| What you need to do |
So long as no pictures are carried over, output the records below exactly.

| Working data |
┏━━
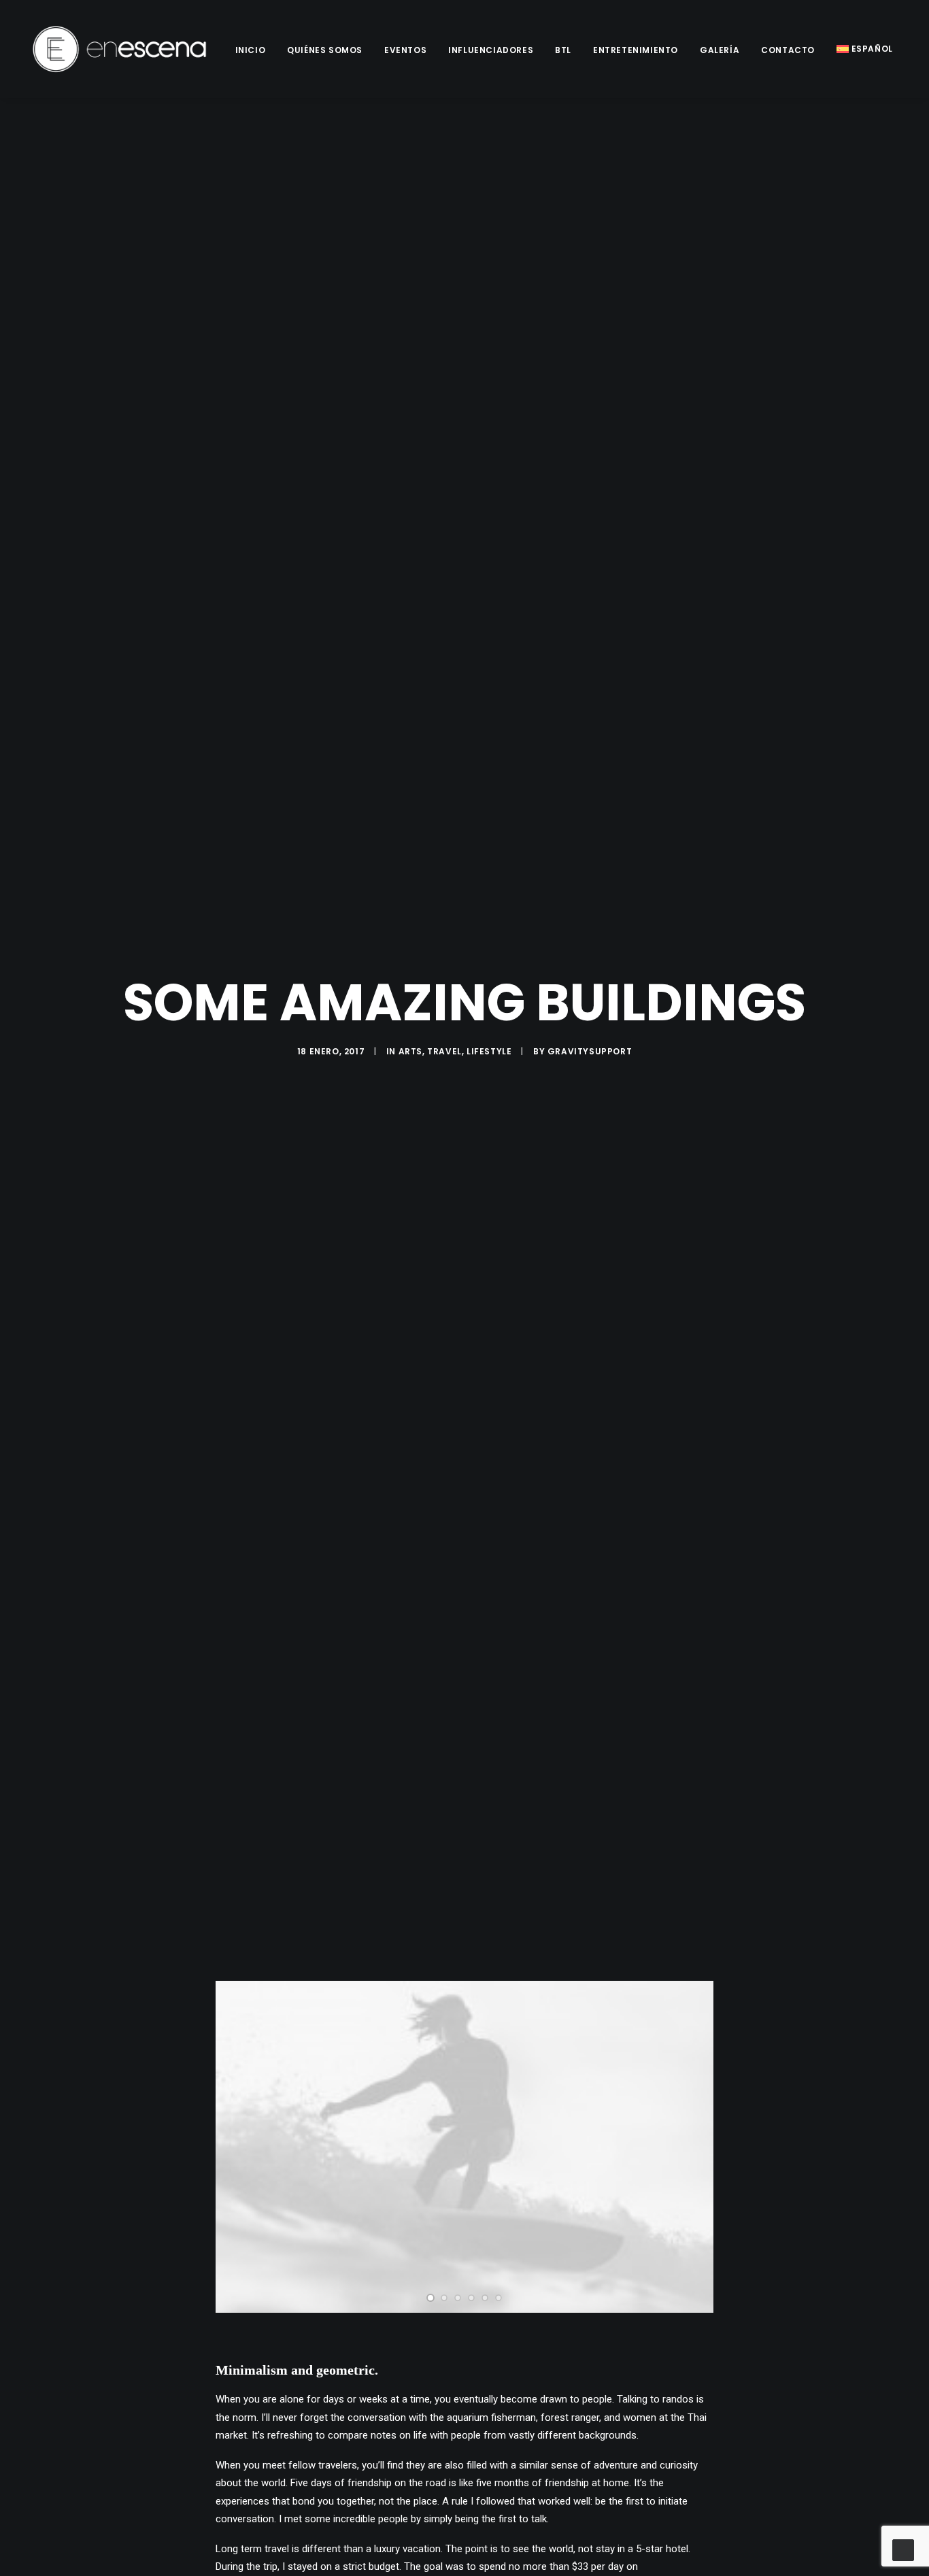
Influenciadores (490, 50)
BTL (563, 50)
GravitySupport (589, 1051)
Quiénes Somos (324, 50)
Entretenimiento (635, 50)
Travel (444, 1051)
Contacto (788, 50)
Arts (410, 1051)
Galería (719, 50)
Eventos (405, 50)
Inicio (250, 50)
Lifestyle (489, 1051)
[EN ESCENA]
┗━━
| Result for this task |
Influenciadores (490, 50)
BTL (563, 50)
GravitySupport (589, 1051)
Quiénes Somos (324, 50)
Entretenimiento (635, 50)
Travel (444, 1051)
Contacto (788, 50)
Arts (410, 1051)
Galería (719, 50)
Eventos (405, 50)
Inicio (250, 50)
Lifestyle (489, 1051)
[EN ESCENA]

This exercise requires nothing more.